Exercise details
Retype all of the data exactly as given.

Data provided
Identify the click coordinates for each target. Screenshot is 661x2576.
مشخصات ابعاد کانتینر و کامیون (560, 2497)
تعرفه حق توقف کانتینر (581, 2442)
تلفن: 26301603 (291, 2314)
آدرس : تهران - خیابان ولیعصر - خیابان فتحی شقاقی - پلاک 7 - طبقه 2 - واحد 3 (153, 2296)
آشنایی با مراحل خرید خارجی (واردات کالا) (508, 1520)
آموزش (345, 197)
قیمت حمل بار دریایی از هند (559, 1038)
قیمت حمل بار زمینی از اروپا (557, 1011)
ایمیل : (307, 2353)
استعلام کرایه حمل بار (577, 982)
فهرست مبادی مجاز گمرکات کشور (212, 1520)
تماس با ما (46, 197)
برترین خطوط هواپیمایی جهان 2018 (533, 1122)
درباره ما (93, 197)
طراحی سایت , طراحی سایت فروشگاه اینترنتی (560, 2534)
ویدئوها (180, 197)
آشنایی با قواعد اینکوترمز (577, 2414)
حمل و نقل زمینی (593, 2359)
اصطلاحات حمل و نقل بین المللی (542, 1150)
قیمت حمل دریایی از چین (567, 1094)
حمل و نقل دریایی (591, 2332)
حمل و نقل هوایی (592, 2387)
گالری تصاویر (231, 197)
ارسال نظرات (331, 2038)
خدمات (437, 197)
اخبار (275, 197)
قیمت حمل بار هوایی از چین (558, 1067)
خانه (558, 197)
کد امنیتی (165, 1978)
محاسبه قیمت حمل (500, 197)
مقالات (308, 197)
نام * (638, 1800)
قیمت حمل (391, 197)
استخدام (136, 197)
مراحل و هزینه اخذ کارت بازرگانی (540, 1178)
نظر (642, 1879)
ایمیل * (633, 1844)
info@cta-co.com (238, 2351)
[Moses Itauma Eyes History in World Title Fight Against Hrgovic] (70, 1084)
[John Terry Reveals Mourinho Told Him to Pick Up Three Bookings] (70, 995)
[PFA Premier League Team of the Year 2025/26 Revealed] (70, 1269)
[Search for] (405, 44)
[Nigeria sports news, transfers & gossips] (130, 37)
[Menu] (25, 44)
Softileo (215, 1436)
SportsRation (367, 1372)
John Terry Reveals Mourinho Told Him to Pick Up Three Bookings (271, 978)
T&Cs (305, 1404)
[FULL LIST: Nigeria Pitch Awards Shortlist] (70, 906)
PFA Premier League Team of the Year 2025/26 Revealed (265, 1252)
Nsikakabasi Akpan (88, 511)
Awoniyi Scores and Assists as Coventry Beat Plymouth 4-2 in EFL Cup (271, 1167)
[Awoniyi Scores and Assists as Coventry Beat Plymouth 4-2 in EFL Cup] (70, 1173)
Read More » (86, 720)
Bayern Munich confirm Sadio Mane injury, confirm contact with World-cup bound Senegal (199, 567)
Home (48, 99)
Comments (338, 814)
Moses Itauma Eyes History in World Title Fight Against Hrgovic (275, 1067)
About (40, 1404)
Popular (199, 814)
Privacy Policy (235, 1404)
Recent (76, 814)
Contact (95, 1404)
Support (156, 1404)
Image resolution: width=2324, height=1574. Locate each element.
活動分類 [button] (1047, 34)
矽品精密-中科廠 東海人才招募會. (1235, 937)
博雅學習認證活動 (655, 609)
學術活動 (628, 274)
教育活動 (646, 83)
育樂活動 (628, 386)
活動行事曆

Written answer
Identify the click coordinates for each target. Screenshot is 661x2576.
مشخصات ابعاد کانتینر و کامیون (560, 2497)
تعرفه حق توقف کانتینر (581, 2442)
تلفن: 26301603 (291, 2314)
آدرس : تهران - خیابان ولیعصر - خیابان فتحی شقاقی - پلاک 7 - طبقه 2 - واحد 3 (153, 2296)
آشنایی با مراحل خرید خارجی (واردات کالا) (508, 1520)
آموزش (345, 197)
قیمت حمل بار دریایی از هند (559, 1038)
قیمت حمل بار زمینی از اروپا (557, 1011)
ایمیل : (307, 2353)
استعلام کرایه حمل بار (577, 982)
فهرست مبادی مجاز گمرکات کشور (212, 1520)
تماس با ما (46, 197)
برترین خطوط هواپیمایی جهان 2018 (533, 1122)
درباره ما (93, 197)
طراحی سایت , طراحی سایت فروشگاه اینترنتی (560, 2534)
ویدئوها (180, 197)
آشنایی با قواعد اینکوترمز (577, 2414)
حمل و نقل زمینی (593, 2359)
اصطلاحات حمل و نقل بین المللی (542, 1150)
قیمت حمل دریایی از چین (567, 1094)
حمل و نقل دریایی (591, 2332)
حمل و نقل هوایی (592, 2387)
گالری تصاویر (231, 197)
ارسال نظرات (331, 2038)
خدمات (437, 197)
اخبار (275, 197)
قیمت حمل بار هوایی از چین (558, 1067)
خانه (558, 197)
کد امنیتی (165, 1978)
محاسبه قیمت حمل (500, 197)
مقالات (308, 197)
نام * (638, 1800)
قیمت حمل (391, 197)
استخدام (136, 197)
مراحل و هزینه اخذ کارت بازرگانی (540, 1178)
نظر (642, 1879)
ایمیل * (633, 1844)
info@cta-co.com (238, 2351)
[Moses Itauma Eyes History in World Title Fight Against Hrgovic] (70, 1084)
[John Terry Reveals Mourinho Told Him to Pick Up Three Bookings] (70, 995)
[PFA Premier League Team of the Year 2025/26 Revealed] (70, 1269)
[Search for] (405, 44)
[Nigeria sports news, transfers & gossips] (130, 37)
[Menu] (25, 44)
Softileo (215, 1436)
SportsRation (367, 1372)
John Terry Reveals Mourinho Told Him to Pick Up Three Bookings (271, 978)
T&Cs (305, 1404)
[FULL LIST: Nigeria Pitch Awards Shortlist] (70, 906)
PFA Premier League Team of the Year 2025/26 Revealed (265, 1252)
Nsikakabasi Akpan (88, 511)
Awoniyi Scores and Assists as Coventry Beat Plymouth 4-2 in EFL Cup (271, 1167)
[Awoniyi Scores and Assists as Coventry Beat Plymouth 4-2 in EFL Cup] (70, 1173)
Read More » (86, 720)
Bayern Munich confirm Sadio Mane injury, confirm contact with World-cup bound Senegal (199, 567)
Home (48, 99)
Comments (338, 814)
Moses Itauma Eyes History in World Title Fight Against Hrgovic (275, 1067)
About (40, 1404)
Popular (199, 814)
Privacy Policy (235, 1404)
Recent (76, 814)
Contact (95, 1404)
Support (156, 1404)
Image resolution: width=2324, height=1574. Locate each element.
活動分類 [button] (1047, 34)
矽品精密-中科廠 東海人才招募會. (1235, 937)
博雅學習認證活動 (655, 609)
學術活動 (628, 274)
教育活動 (646, 83)
育樂活動 (628, 386)
活動行事曆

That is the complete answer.